We'll use a random forest classifier (rfc) with bootstrapping and feature bagging optimizations because:
- ease of implementation
- rfcs handle multi-class predictions well without more additional effort
- works well with high dimensional data
- we'll choose use random forest as opposed to boosted trees since we have highly dimensional data
- with a reasonably high probability, can be used with the other datasets for this project since the algorithm is very robust

## The Algorithm
We'll use the CART algorithm for splitting since we have continuous data.  
  
[Full example](https://machinelearningmastery.com/classification-and-regression-trees-for-machine-learning/)  
  
Steps:
1. Initialize Tree
2. For each column, calc best split across all rows based using gini impurity score - [exmplanation](https://en.wikipedia.org/wiki/Decision_tree_learning#Gini_impurity) | [exmaple](https://www.researchgate.net/post/How_to_compute_impurity_using_Gini_Index) | [useful blog](http://dni-institute.in/blogs/cart-algorithm-for-decision-tree/)
3. Split the dataset based on the split condition with the highest gini score and add both sets as leaves on a tree node.
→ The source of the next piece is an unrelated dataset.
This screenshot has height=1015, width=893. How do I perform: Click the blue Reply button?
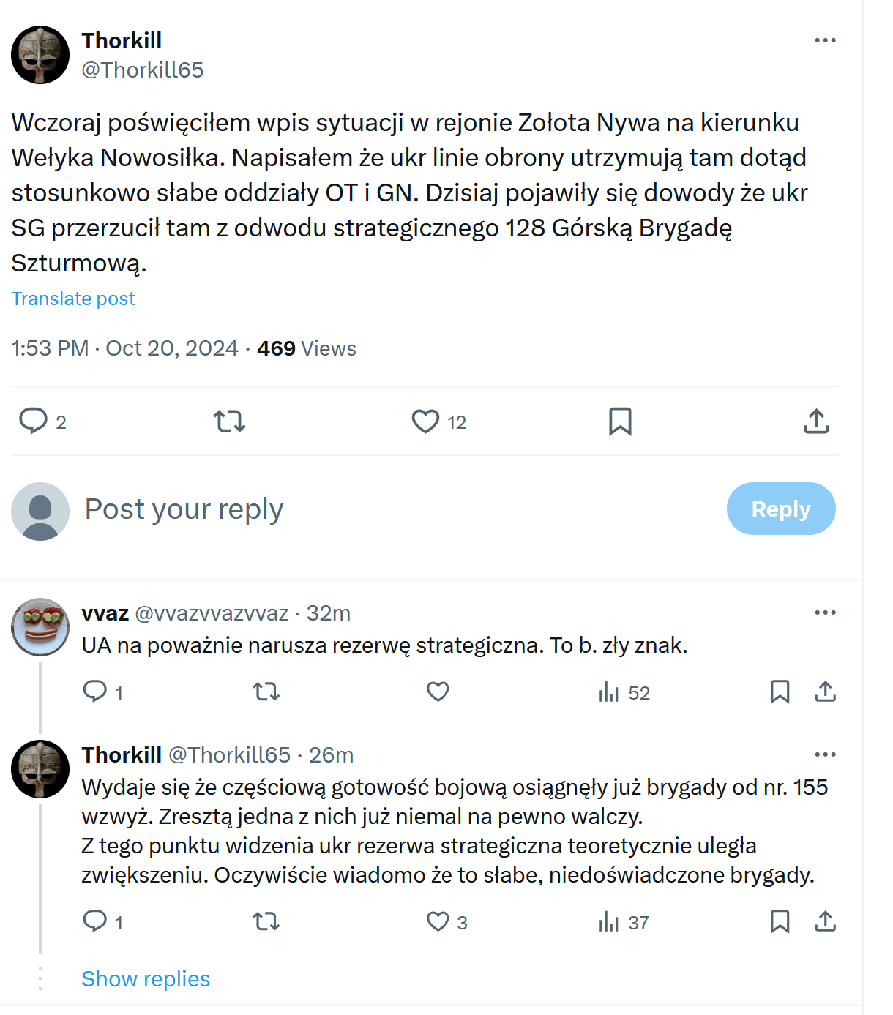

The node represents a decision point, that being the condition with the highest gini score.
3. Repeat 2 & 3 until an arbitrary minimum number of rows are left
4. Prune tree

idea: instead of using the raw values, categorize the numbers as # of stds away from mean

In [2]:
calc_squared_probaility = lambda x, total: (x.count() / total) ** 2
calc_split_gini = lambda split, total: split.apply(calc_squared_probability, {total: total}).sum()

def calc_best_gini_split(df, labels):
    total_rows = df.size
    grouped = labels.merge(df, left_index=True,right_index=True).groupby("label")
    ginis = {}
    for index, row in df.iterrows():
        split1 = grouped[row > df]
        split2 = grouped[row < df]
        ginis[index] = np.sum(calc_split_gini(split1, total_rows) / total_rows, calc_split_gini(split2, total_rows) / total_rows)
    
    return df.iloc[ginis.values().index(ginis.values().max())]